What is required> Could you print every record below exactly as it appears?

Stored items from a collection>
□ □ □ □
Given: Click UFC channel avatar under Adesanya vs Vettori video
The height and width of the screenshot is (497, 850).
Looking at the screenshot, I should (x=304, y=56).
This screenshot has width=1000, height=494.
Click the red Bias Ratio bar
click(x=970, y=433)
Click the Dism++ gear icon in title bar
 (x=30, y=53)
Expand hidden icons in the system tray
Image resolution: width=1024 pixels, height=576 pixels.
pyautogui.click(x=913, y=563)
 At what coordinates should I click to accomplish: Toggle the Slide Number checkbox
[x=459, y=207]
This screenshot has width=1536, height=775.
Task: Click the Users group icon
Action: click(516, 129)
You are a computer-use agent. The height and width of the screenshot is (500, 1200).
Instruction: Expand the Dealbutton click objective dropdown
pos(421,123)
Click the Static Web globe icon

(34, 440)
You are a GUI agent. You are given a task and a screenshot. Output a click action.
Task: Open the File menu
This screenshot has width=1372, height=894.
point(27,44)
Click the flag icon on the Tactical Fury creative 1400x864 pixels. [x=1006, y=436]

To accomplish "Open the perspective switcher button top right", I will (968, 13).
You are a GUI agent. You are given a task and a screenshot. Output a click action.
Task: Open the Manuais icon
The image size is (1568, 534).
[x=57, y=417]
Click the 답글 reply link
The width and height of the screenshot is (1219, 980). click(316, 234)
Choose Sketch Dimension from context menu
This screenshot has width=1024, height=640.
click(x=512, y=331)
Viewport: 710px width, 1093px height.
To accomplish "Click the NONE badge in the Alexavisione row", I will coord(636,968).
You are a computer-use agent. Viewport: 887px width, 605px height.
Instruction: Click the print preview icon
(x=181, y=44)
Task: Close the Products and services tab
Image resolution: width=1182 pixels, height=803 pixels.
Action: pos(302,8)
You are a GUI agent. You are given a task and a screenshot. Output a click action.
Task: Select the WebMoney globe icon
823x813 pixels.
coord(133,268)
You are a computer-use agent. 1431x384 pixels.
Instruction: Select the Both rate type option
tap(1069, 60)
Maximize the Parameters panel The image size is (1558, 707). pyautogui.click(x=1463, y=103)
□ □ □ □
Output of the exercise>
Given: Click UFC channel avatar under Adesanya vs Vettori video
The height and width of the screenshot is (497, 850).
Looking at the screenshot, I should (x=304, y=56).
This screenshot has width=1000, height=494.
Click the red Bias Ratio bar
click(x=970, y=433)
Click the Dism++ gear icon in title bar
 (x=30, y=53)
Expand hidden icons in the system tray
Image resolution: width=1024 pixels, height=576 pixels.
pyautogui.click(x=913, y=563)
 At what coordinates should I click to accomplish: Toggle the Slide Number checkbox
[x=459, y=207]
This screenshot has width=1536, height=775.
Task: Click the Users group icon
Action: click(516, 129)
You are a computer-use agent. The height and width of the screenshot is (500, 1200).
Instruction: Expand the Dealbutton click objective dropdown
pos(421,123)
Click the Static Web globe icon

(34, 440)
You are a GUI agent. You are given a task and a screenshot. Output a click action.
Task: Open the File menu
This screenshot has width=1372, height=894.
point(27,44)
Click the flag icon on the Tactical Fury creative 1400x864 pixels. [x=1006, y=436]

To accomplish "Open the perspective switcher button top right", I will (968, 13).
You are a GUI agent. You are given a task and a screenshot. Output a click action.
Task: Open the Manuais icon
The image size is (1568, 534).
[x=57, y=417]
Click the 답글 reply link
The width and height of the screenshot is (1219, 980). click(316, 234)
Choose Sketch Dimension from context menu
This screenshot has width=1024, height=640.
click(x=512, y=331)
Viewport: 710px width, 1093px height.
To accomplish "Click the NONE badge in the Alexavisione row", I will coord(636,968).
You are a computer-use agent. Viewport: 887px width, 605px height.
Instruction: Click the print preview icon
(x=181, y=44)
Task: Close the Products and services tab
Image resolution: width=1182 pixels, height=803 pixels.
Action: pos(302,8)
You are a GUI agent. You are given a task and a screenshot. Output a click action.
Task: Select the WebMoney globe icon
823x813 pixels.
coord(133,268)
You are a computer-use agent. 1431x384 pixels.
Instruction: Select the Both rate type option
tap(1069, 60)
Maximize the Parameters panel The image size is (1558, 707). pyautogui.click(x=1463, y=103)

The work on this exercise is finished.